TASK: Could you format the stretch of rows below, from the line containing "Where should I" through the end of the rows, as a JSON list of strings with one string per line, skipping blank lines? Leave the pictures out.

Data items
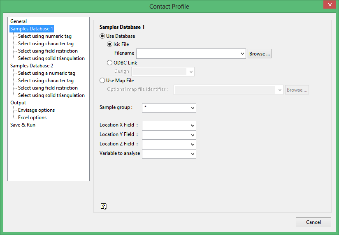Select Excel options tree item

coord(32,118)
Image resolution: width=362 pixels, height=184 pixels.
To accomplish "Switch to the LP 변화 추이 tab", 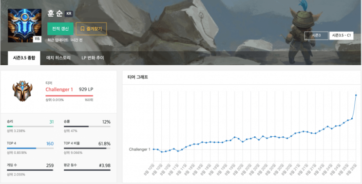I will click(93, 58).
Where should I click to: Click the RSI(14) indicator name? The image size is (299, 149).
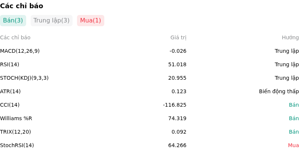point(10,64)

COMPLETE ANSWER:
[
  "Where should I click to: Click the RSI(14) indicator name? The image size is (299, 149).",
  "point(10,64)"
]